> **Leesfragment**:
⁂

Er kan, in het algemeen, een zekere schoonheid schuilen in verval, maar hier moet die vooral komen van de buitengewoon inlevende manier waarop Van den Broek haar materiaal heeft vormgegeven. Dat geldt ook voor de elektronische live-muziek, soms toepasselijk vervormd, en het gebruik van het videoscherm. Een van de dansers poneert, geprojecteerd en wel, dat alzheimer-patiënten te vaak gedefinieerd worden naar wie ze waren voor het noodlot toesloeg, en naar de vernederende effecten van hun ziektebeeld, en te weinig naar de persoon die nu daaronder schuil gaat. Troostende woorden, gek genoeg.
Jacob Haagsma, Leeuwarder Courant 27 februari 2020
In de gevangenis van het hoofd
Theater Freiburg toonde de Duitse première van het dansstuk Memory Loss in een uniek gastoptreden.

⁂

> **Opdracht**:
Beantwoord deze vragen over het leesfragment hierboven:
1. Welke krant en welke datum staan bij de naam Jacob Haagsma?
2. Welk theater toonde de Duitse première van het dansstuk Memory Loss?
3. Naar wie worden alzheimer-patiënten volgens een van de dansers te weinig gedefinieerd?

> **Gegevensdeel**:
⁂

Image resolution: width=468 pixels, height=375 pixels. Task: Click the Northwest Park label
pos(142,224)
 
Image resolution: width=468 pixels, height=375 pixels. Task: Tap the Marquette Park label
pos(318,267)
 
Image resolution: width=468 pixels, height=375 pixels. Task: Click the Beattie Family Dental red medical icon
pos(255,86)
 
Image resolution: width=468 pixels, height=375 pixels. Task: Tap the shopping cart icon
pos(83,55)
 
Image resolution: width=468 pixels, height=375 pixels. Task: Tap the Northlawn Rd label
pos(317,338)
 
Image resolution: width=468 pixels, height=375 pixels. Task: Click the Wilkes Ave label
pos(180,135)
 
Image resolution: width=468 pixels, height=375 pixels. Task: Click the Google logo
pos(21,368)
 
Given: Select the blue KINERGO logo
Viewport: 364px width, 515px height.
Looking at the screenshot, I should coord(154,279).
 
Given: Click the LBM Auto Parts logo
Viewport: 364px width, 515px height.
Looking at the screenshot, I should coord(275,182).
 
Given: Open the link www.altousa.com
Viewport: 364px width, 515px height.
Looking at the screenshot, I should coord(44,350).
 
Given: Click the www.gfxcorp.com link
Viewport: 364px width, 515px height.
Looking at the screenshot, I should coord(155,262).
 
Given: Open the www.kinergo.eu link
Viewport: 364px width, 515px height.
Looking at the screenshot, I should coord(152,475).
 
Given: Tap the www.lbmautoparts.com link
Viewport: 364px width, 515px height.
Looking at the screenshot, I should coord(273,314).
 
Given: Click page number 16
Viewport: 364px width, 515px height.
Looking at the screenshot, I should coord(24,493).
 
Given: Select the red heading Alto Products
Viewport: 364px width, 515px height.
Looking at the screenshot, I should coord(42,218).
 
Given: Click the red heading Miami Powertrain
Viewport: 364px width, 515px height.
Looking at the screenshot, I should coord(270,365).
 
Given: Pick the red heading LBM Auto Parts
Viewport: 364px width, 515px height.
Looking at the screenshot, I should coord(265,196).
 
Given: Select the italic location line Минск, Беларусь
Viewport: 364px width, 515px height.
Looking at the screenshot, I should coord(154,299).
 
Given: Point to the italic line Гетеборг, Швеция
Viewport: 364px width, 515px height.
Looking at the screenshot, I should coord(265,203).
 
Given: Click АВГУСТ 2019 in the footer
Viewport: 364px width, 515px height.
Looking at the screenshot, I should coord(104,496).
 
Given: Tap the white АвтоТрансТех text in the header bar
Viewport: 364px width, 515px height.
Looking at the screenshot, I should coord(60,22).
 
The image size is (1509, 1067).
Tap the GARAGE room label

⁂

> **Resultaat**:
1. Leeuwarder Courant, 27 februari 2020.
2. Theater Freiburg.
3. Naar de persoon die nu daaronder schuilgaat.